Friday 30 May 2014

The School of Eloquence



That great labour historian Edward Thompson in his finest work The Making of the English Working Class wrote, “In 1799 special legislation was introduced “utterly suppressing and prohibiting” by name the London Corresponding Society and the United Englishmen. Even the indefatigable conspirator, John Binns, felt that further national organisation was hopeless… When arrested he was in possession of a ticket which was one of the last ‘covers’ for the old LCS: Admit for the season to the School of Eloquence.

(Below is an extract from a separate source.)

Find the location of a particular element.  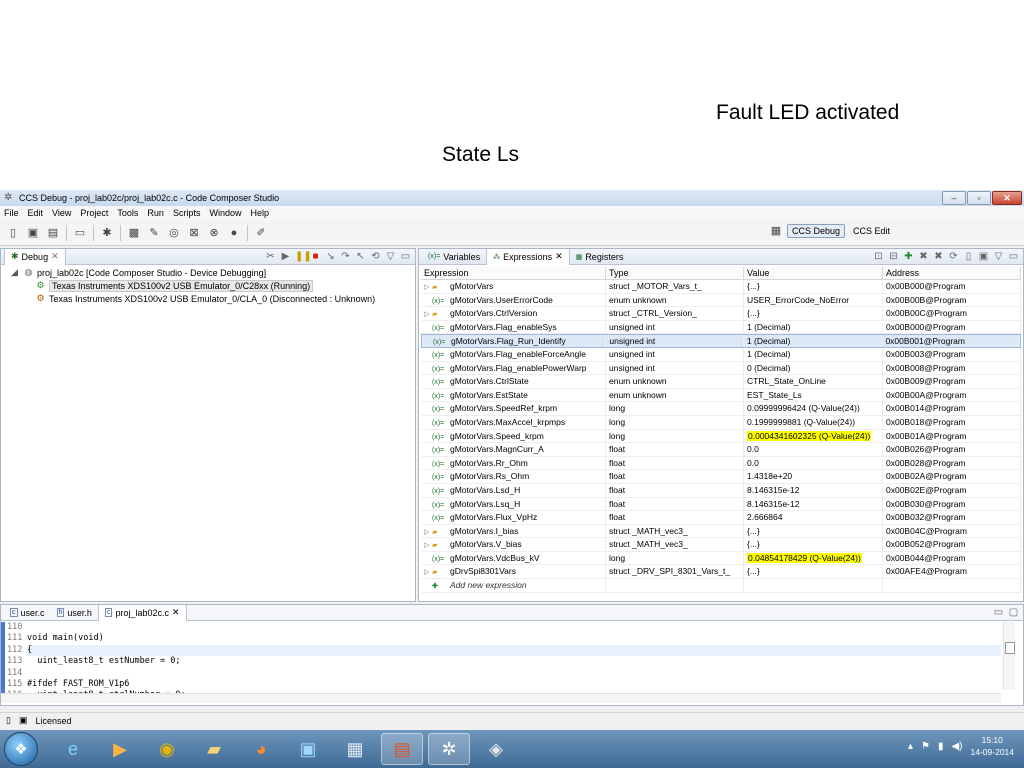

In the recent past we have lost some of the most eloquent voices on the left, from Stuart Hall to Bob Crowe and probably the greatest of them all Tony Benn. The current criticism of modern political leaders seems to me to be twofold firstly that they are all the same. I have some sympathy with this observation. I saw a photograph of Cameron, Clegg and Miliband last year at the Cenotaph in similar attire and all trying to look respectful. For a moment even an old political hack like me could not tell them apart.

The second and perhaps less well articulated point but even more damaging is that they are inauthentic. Political leadership has always had an element of theatre about it but modern politicians really are bad actors. They are incapable of “feeling our pain” and they speak in a carefully managed language that is completely meaningless. What’s more their experiences are so far away from ours they have no idea what we think or feel anyway. Encapsulated this last week when Ed Miliband had no idea how much his household spent on a weekly shop.

This means that most of us have simply stopped listening to them. Even people who are paid to listen to them like the BBC’s political editor Nick Robinson have the ability to make a government announcement like the bedroom tax, sound like a minor kerfuffle in the Westminster tea shop, rather than the brutal attack on the poor that it really is.

Political discourse has to start with the articulation of representative experience. So when was the last time you heard a Labour leader talk about catching a bus? They just do not sound like normal people. In democratic systems there is a kind of decay. When a new party or movement breaks through it has a broad scope and is full of ideas and talent giving a voice to the previously unheard. Then over time it narrows.

This is understandable the threat to leaders comes from within their own parties so they seek to control who is chosen to represent the party. The gene pool the party draws from gets narrower and narrower and unless the party is truly democratic and has the ability to renew itself eventually it simply collapses.

This is the very dangerous position that Labour finds itself in. Its base is too narrow. The leader and its spokespeople are dull. They speak with out feeling or belief. They are inauthentic.

This is a deeper problem than just policy. Even if they adopted all the policies we would like to hear the wider public cannot hear them. So when an able political actor like Nigel Farage turns up he is like a breath of fresh air.

This is something hard to say - I feel sorry for Nick Clegg. Why? At least he took Farage on and did not just pretend he wasn’t there. In the authenticity stakes however he lost. He made the classic mistake of trying to fight the irrational rationally. You cannot fight emotion with logic.

Labour ought to have been able to capture the anger of those who voted for UKIP. They are not aliens from another planet they are people whose lives have been turned upside down by neo-liberalism and deregulation. They are seeking stability and security and looking for someone to blame for their plight and all they see from the three main parties is more of the same.

Labour however has been unable to break out of the ideological straight jacket that got us into this mess and therefore has no plausible explanation of how to change things. They have been unable to alter the Tories narrative of the recession being caused by excessive debt or that falling living standards are the fault of migrants. These explanations are now the conventional wisdom.

It has also been unable or unwilling to be critical of the past Labour Governments embrace of neo-liberalism.  Sadly in this regard Labour has become part of the problem not part of the solution. So we need new voices to harness this anger, to articulate this experience and turn it in a progressive direction that does not attribute the cause of austerity to its victims but attacks the real culprits and does so in a language that everyone can understand.

This may or may not require a new political party but it certainly requires a new School of Eloquence.